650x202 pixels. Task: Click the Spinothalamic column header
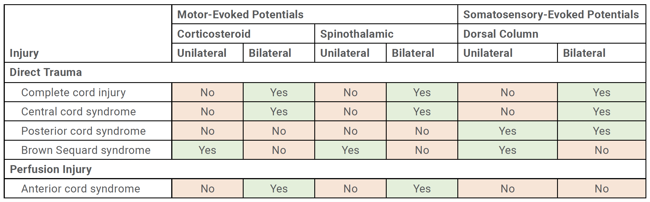pos(386,34)
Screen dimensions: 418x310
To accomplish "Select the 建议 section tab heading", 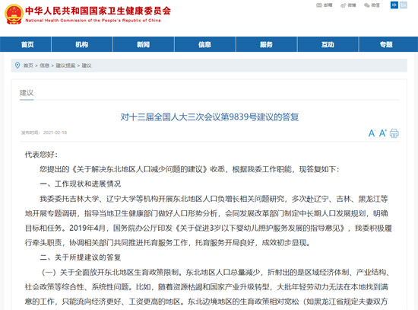I will tap(27, 93).
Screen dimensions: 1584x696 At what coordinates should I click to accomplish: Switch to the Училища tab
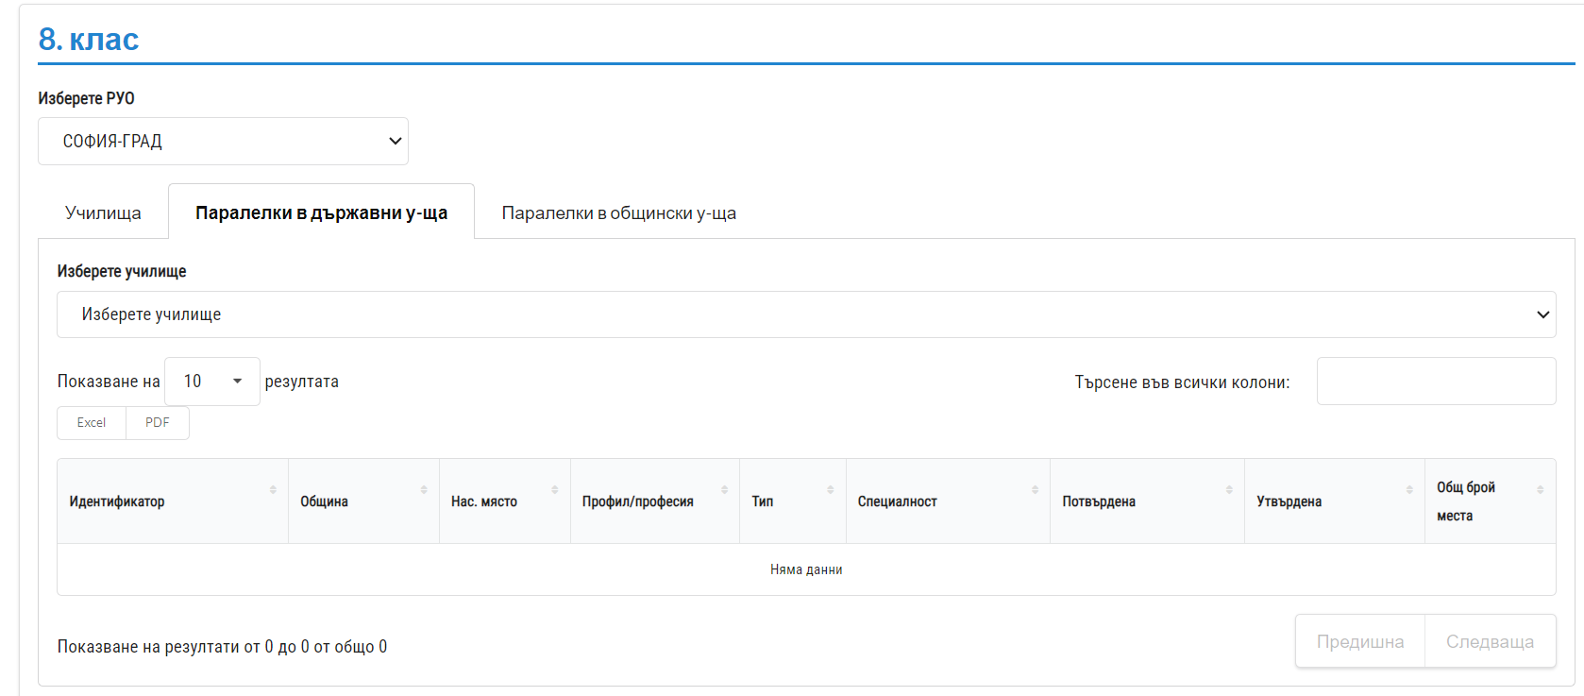pyautogui.click(x=103, y=213)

________________

■ TO DO ■
Would you transcribe, exactly and only, the lines from the one that contains "Screen dimensions: 1584x696" through the last line of the data above, without any pictures?

■ ANSWER BOX ■
Screen dimensions: 1584x696 At what coordinates should I click to accomplish: Switch to the Училища tab
pyautogui.click(x=103, y=213)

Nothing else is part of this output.